▸ Exercise task
Recast the following material as a JSON list of strings, giving each line its own string and omitting blank lines.

▸ Material for the task
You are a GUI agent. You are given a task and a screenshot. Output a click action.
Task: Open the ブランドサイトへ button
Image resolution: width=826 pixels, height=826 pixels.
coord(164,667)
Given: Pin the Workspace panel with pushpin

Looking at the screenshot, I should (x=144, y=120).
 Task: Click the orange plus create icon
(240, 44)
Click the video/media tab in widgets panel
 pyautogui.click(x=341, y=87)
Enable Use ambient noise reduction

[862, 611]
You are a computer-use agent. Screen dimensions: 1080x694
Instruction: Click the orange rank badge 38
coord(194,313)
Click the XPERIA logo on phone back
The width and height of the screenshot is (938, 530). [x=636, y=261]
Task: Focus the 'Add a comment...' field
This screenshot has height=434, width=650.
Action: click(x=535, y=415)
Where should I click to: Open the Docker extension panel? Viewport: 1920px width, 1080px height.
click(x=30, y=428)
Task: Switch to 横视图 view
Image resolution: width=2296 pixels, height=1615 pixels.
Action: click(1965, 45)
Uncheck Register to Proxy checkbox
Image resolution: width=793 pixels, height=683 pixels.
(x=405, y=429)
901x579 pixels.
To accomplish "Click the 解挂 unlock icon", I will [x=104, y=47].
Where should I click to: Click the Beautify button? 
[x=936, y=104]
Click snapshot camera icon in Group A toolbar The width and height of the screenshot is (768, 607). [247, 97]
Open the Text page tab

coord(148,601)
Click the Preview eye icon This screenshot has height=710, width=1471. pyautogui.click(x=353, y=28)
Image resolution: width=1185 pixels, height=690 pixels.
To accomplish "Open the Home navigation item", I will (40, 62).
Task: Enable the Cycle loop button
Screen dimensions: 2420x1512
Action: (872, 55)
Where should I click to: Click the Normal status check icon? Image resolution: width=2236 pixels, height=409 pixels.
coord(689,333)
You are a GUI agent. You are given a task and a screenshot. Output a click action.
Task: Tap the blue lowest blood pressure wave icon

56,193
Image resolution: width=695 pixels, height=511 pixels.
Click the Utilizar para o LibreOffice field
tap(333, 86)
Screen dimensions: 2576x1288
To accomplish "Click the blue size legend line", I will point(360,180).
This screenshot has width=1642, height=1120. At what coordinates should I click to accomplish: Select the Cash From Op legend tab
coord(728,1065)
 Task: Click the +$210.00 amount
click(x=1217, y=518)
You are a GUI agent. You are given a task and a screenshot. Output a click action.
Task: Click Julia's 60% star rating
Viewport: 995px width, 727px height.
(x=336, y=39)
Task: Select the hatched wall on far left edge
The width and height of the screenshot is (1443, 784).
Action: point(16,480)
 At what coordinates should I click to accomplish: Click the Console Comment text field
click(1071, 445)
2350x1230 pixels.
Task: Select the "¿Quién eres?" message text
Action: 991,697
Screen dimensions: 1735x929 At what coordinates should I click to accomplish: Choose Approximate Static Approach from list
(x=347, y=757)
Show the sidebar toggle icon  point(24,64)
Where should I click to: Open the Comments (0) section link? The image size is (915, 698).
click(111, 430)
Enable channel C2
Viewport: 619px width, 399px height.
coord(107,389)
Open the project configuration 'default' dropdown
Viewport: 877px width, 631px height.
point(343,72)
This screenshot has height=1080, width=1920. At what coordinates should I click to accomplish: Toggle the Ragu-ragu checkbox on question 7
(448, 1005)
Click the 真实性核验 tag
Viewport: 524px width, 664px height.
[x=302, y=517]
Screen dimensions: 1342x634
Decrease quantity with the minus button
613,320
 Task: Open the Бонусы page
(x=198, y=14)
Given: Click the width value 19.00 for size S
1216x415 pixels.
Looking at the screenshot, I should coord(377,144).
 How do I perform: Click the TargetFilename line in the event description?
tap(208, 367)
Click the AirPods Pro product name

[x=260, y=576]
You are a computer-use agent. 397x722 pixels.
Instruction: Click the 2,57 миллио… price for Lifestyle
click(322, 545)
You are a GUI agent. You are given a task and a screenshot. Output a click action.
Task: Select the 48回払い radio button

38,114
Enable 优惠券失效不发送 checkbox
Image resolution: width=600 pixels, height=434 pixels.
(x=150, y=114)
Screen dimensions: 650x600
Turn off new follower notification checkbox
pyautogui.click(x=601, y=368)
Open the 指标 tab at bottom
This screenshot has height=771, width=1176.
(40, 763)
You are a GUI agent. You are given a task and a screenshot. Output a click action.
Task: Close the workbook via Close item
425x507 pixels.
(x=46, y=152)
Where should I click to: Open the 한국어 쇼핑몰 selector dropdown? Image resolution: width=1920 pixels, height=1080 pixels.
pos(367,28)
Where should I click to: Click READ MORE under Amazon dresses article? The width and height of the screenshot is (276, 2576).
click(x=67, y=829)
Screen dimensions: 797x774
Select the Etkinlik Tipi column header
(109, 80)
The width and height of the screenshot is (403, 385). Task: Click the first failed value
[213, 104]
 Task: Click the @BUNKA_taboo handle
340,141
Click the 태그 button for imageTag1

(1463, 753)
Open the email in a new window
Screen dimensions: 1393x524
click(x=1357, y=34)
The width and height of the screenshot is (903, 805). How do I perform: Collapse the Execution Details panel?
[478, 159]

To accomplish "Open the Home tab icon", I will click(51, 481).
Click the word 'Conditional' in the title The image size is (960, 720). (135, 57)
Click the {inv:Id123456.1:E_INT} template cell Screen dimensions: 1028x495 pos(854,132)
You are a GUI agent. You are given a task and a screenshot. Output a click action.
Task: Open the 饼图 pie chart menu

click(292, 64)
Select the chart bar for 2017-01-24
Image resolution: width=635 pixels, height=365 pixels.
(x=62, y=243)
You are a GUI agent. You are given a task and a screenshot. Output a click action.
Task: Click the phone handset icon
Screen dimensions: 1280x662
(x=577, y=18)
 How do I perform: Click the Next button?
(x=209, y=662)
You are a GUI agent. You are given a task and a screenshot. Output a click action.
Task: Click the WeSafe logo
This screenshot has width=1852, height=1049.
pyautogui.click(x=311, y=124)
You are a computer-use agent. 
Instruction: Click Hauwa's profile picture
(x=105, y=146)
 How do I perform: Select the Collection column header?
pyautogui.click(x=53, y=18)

▸ Correct response
[
  "You are a GUI agent. You are given a task and a screenshot. Output a click action.",
  "Task: Open the ブランドサイトへ button",
  "Image resolution: width=826 pixels, height=826 pixels.",
  "coord(164,667)",
  "Given: Pin the Workspace panel with pushpin",
  "Looking at the screenshot, I should (x=144, y=120).",
  " Task: Click the orange plus create icon",
  "(240, 44)",
  "Click the video/media tab in widgets panel",
  " pyautogui.click(x=341, y=87)",
  "Enable Use ambient noise reduction",
  "[862, 611]",
  "You are a computer-use agent. Screen dimensions: 1080x694",
  "Instruction: Click the orange rank badge 38",
  "coord(194,313)",
  "Click the XPERIA logo on phone back",
  "The width and height of the screenshot is (938, 530). [x=636, y=261]",
  "Task: Focus the 'Add a comment...' field",
  "This screenshot has height=434, width=650.",
  "Action: click(x=535, y=415)",
  "Where should I click to: Open the Docker extension panel? Viewport: 1920px width, 1080px height.",
  "click(x=30, y=428)",
  "Task: Switch to 横视图 view",
  "Image resolution: width=2296 pixels, height=1615 pixels.",
  "Action: click(1965, 45)",
  "Uncheck Register to Proxy checkbox",
  "Image resolution: width=793 pixels, height=683 pixels.",
  "(x=405, y=429)",
  "901x579 pixels.",
  "To accomplish \"Click the 解挂 unlock icon\", I will [x=104, y=47].",
  "Where should I click to: Click the Beautify button? ",
  "[x=936, y=104]",
  "Click snapshot camera icon in Group A toolbar The width and height of the screenshot is (768, 607). [247, 97]",
  "Open the Text page tab",
  "coord(148,601)",
  "Click the Preview eye icon This screenshot has height=710, width=1471. pyautogui.click(x=353, y=28)",
  "Image resolution: width=1185 pixels, height=690 pixels.",
  "To accomplish \"Open the Home navigation item\", I will (40, 62).",
  "Task: Enable the Cycle loop button",
  "Screen dimensions: 2420x1512",
  "Action: (872, 55)",
  "Where should I click to: Click the Normal status check icon? Image resolution: width=2236 pixels, height=409 pixels.",
  "coord(689,333)",
  "You are a GUI agent. You are given a task and a screenshot. Output a click action.",
  "Task: Tap the blue lowest blood pressure wave icon",
  "56,193",
  "Image resolution: width=695 pixels, height=511 pixels.",
  "Click the Utilizar para o LibreOffice field",
  "tap(333, 86)",
  "Screen dimensions: 2576x1288",
  "To accomplish \"Click the blue size legend line\", I will point(360,180).",
  "This screenshot has width=1642, height=1120. At what coordinates should I click to accomplish: Select the Cash From Op legend tab",
  "coord(728,1065)",
  " Task: Click the +$210.00 amount",
  "click(x=1217, y=518)",
  "You are a GUI agent. You are given a task and a screenshot. Output a click action.",
  "Task: Click Julia's 60% star rating",
  "Viewport: 995px width, 727px height.",
  "(x=336, y=39)",
  "Task: Select the hatched wall on far left edge",
  "The width and height of the screenshot is (1443, 784).",
  "Action: point(16,480)",
  " At what coordinates should I click to accomplish: Click the Console Comment text field",
  "click(1071, 445)",
  "2350x1230 pixels.",
  "Task: Select the \"¿Quién eres?\" message text",
  "Action: 991,697",
  "Screen dimensions: 1735x929 At what coordinates should I click to accomplish: Choose Approximate Static Approach from list",
  "(x=347, y=757)",
  "Show the sidebar toggle icon  point(24,64)",
  "Where should I click to: Open the Comments (0) section link? The image size is (915, 698).",
  "click(111, 430)",
  "Enable channel C2",
  "Viewport: 619px width, 399px height.",
  "coord(107,389)",
  "Open the project configuration 'default' dropdown",
  "Viewport: 877px width, 631px height.",
  "point(343,72)",
  "This screenshot has height=1080, width=1920. At what coordinates should I click to accomplish: Toggle the Ragu-ragu checkbox on question 7",
  "(448, 1005)",
  "Click the 真实性核验 tag",
  "Viewport: 524px width, 664px height.",
  "[x=302, y=517]",
  "Screen dimensions: 1342x634",
  "Decrease quantity with the minus button",
  "613,320",
  " Task: Open the Бонусы page",
  "(x=198, y=14)",
  "Given: Click the width value 19.00 for size S",
  "1216x415 pixels.",
  "Looking at the screenshot, I should coord(377,144).",
  " How do I perform: Click the TargetFilename line in the event description?",
  "tap(208, 367)",
  "Click the AirPods Pro product name",
  "[x=260, y=576]",
  "You are a computer-use agent. 397x722 pixels.",
  "Instruction: Click the 2,57 миллио… price for Lifestyle",
  "click(322, 545)",
  "You are a GUI agent. You are given a task and a screenshot. Output a click action.",
  "Task: Select the 48回払い radio button",
  "38,114",
  "Enable 优惠券失效不发送 checkbox",
  "Image resolution: width=600 pixels, height=434 pixels.",
  "(x=150, y=114)",
  "Screen dimensions: 650x600",
  "Turn off new follower notification checkbox",
  "pyautogui.click(x=601, y=368)",
  "Open the 指标 tab at bottom",
  "This screenshot has height=771, width=1176.",
  "(40, 763)",
  "You are a GUI agent. You are given a task and a screenshot. Output a click action.",
  "Task: Close the workbook via Close item",
  "425x507 pixels.",
  "(x=46, y=152)",
  "Where should I click to: Open the 한국어 쇼핑몰 selector dropdown? Image resolution: width=1920 pixels, height=1080 pixels.",
  "pos(367,28)",
  "Where should I click to: Click READ MORE under Amazon dresses article? The width and height of the screenshot is (276, 2576).",
  "click(x=67, y=829)",
  "Screen dimensions: 797x774",
  "Select the Etkinlik Tipi column header",
  "(109, 80)",
  "The width and height of the screenshot is (403, 385). Task: Click the first failed value",
  "[213, 104]",
  " Task: Click the @BUNKA_taboo handle",
  "340,141",
  "Click the 태그 button for imageTag1",
  "(1463, 753)",
  "Open the email in a new window",
  "Screen dimensions: 1393x524",
  "click(x=1357, y=34)",
  "The width and height of the screenshot is (903, 805). How do I perform: Collapse the Execution Details panel?",
  "[478, 159]",
  "To accomplish \"Open the Home tab icon\", I will click(51, 481).",
  "Click the word 'Conditional' in the title The image size is (960, 720). (135, 57)",
  "Click the {inv:Id123456.1:E_INT} template cell Screen dimensions: 1028x495 pos(854,132)",
  "You are a GUI agent. You are given a task and a screenshot. Output a click action.",
  "Task: Open the 饼图 pie chart menu",
  "click(292, 64)",
  "Select the chart bar for 2017-01-24",
  "Image resolution: width=635 pixels, height=365 pixels.",
  "(x=62, y=243)",
  "You are a GUI agent. You are given a task and a screenshot. Output a click action.",
  "Task: Click the phone handset icon",
  "Screen dimensions: 1280x662",
  "(x=577, y=18)",
  " How do I perform: Click the Next button?",
  "(x=209, y=662)",
  "You are a GUI agent. You are given a task and a screenshot. Output a click action.",
  "Task: Click the WeSafe logo",
  "This screenshot has width=1852, height=1049.",
  "pyautogui.click(x=311, y=124)",
  "You are a computer-use agent. ",
  "Instruction: Click Hauwa's profile picture",
  "(x=105, y=146)",
  " How do I perform: Select the Collection column header?",
  "pyautogui.click(x=53, y=18)"
]